--- TASK DESCRIPTION ---
Your reply should be an exact copy of every entry, with the pictures removed.

***** ENTRIES PROVIDED

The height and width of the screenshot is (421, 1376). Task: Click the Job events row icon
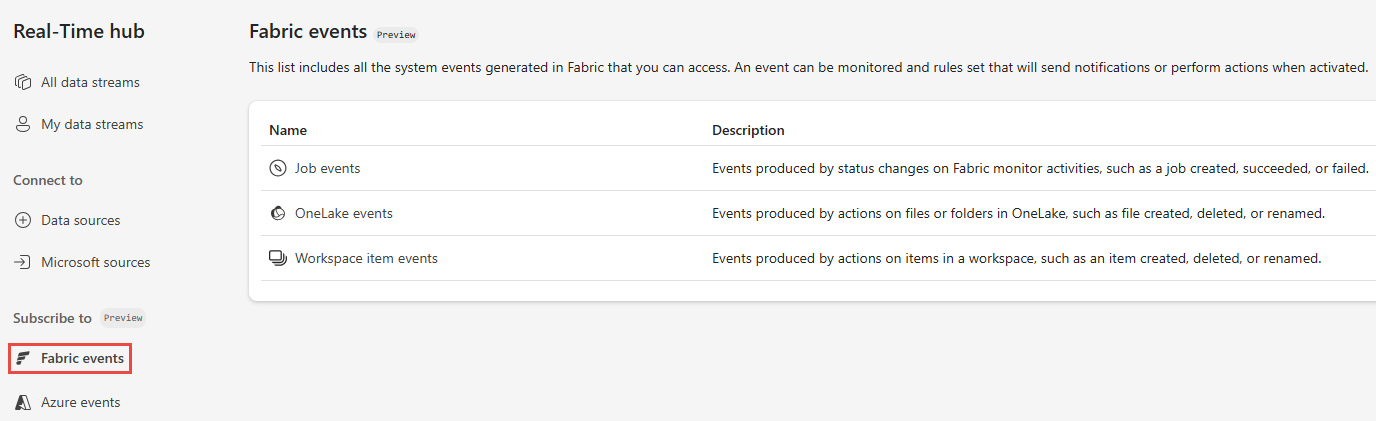[x=278, y=169]
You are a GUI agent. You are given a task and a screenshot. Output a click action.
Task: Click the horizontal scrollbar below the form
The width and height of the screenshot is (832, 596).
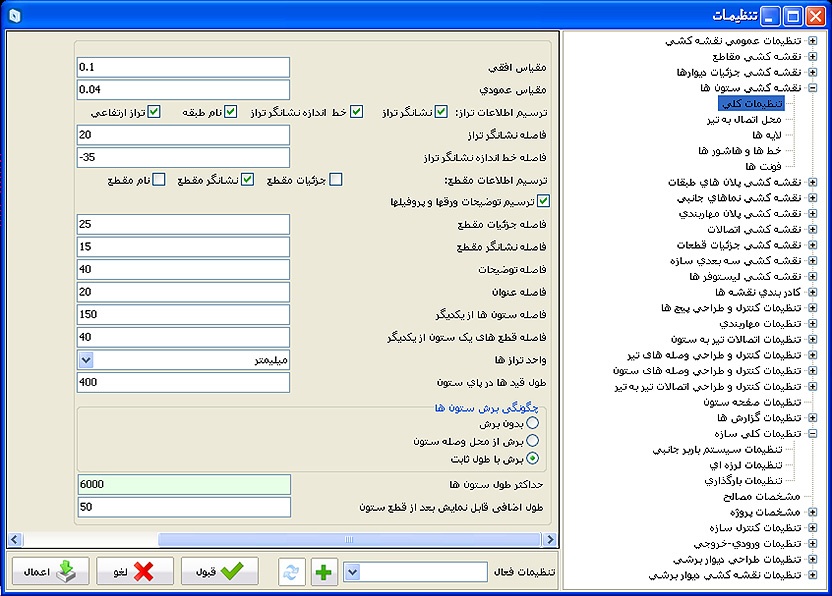pos(300,540)
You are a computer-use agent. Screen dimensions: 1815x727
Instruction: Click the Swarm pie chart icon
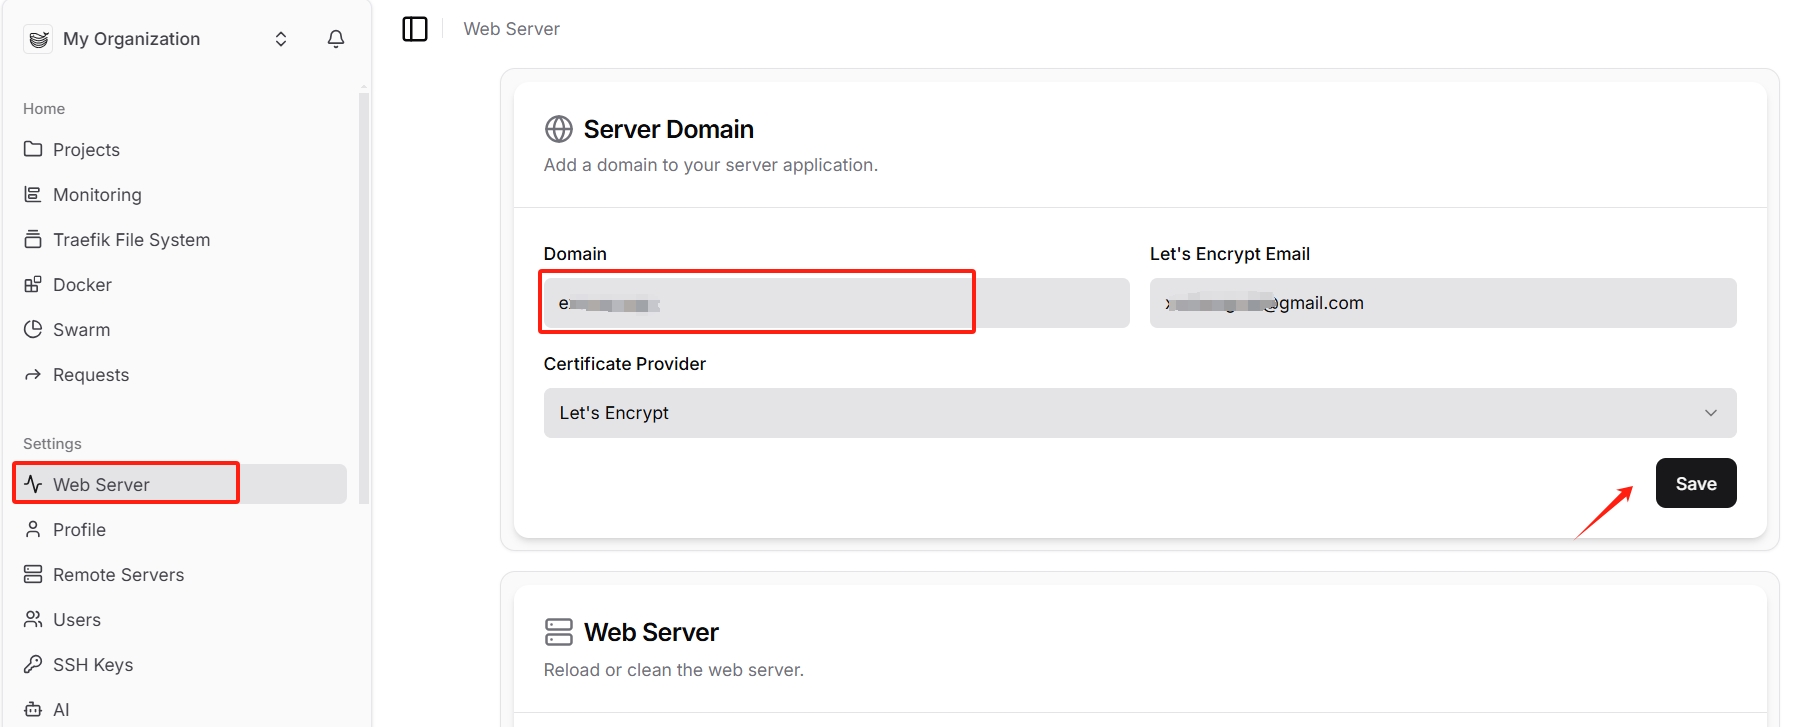click(33, 329)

**********

--- REPLY ---
The height and width of the screenshot is (421, 1376). Task: Click the Job events row icon
[x=278, y=169]
You are a GUI agent. You are given a task and a screenshot. Output a click action.
Task: Click the horizontal scrollbar below the form
The width and height of the screenshot is (832, 596).
pos(300,540)
You are a computer-use agent. Screen dimensions: 1815x727
Instruction: Click the Swarm pie chart icon
click(33, 329)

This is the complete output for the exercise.